Copy exactly the stretch of lines from the one holding "Instruction: Click the 考点 安康 line" through the last line of the data below, inclusive. Leave out pictures.

(Collected data)
• • • • • • •

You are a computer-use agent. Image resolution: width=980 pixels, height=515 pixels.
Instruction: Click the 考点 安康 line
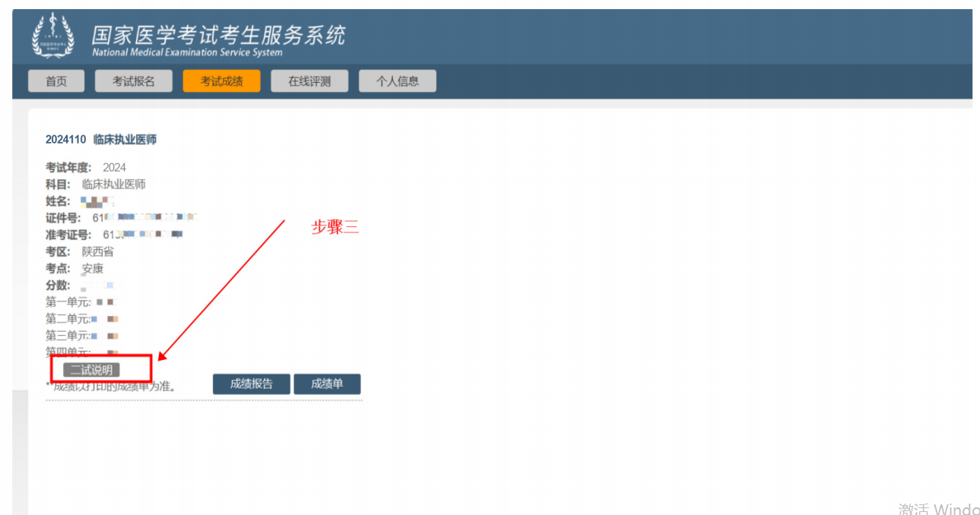(75, 269)
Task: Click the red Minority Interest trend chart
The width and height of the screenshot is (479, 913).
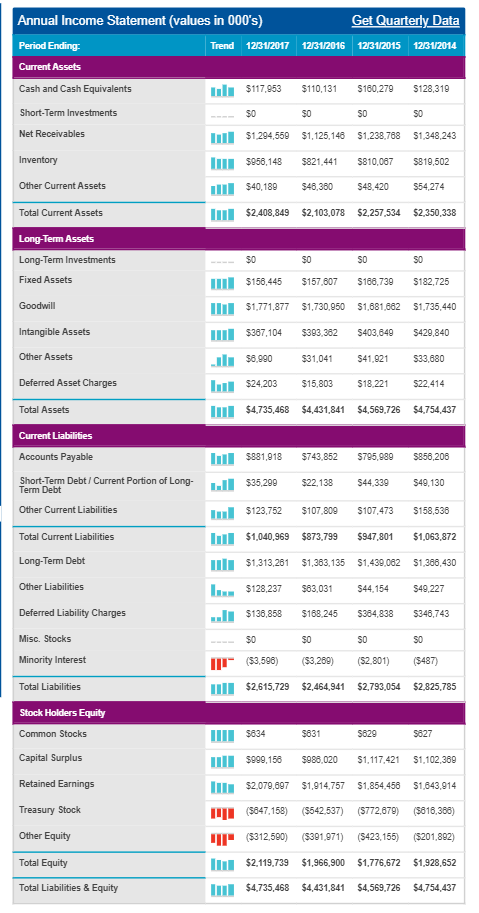Action: point(222,663)
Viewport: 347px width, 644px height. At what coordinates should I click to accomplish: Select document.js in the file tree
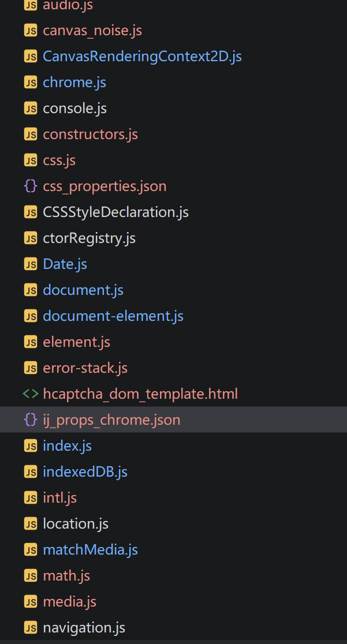click(83, 290)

• • • • • • •

> _Exercise response_:
Instruction: Click the 考点 安康 line
(75, 269)
Task: Click the red Minority Interest trend chart
The width and height of the screenshot is (479, 913).
Action: point(222,663)
Viewport: 347px width, 644px height. At what coordinates should I click to accomplish: Select document.js in the file tree
click(83, 290)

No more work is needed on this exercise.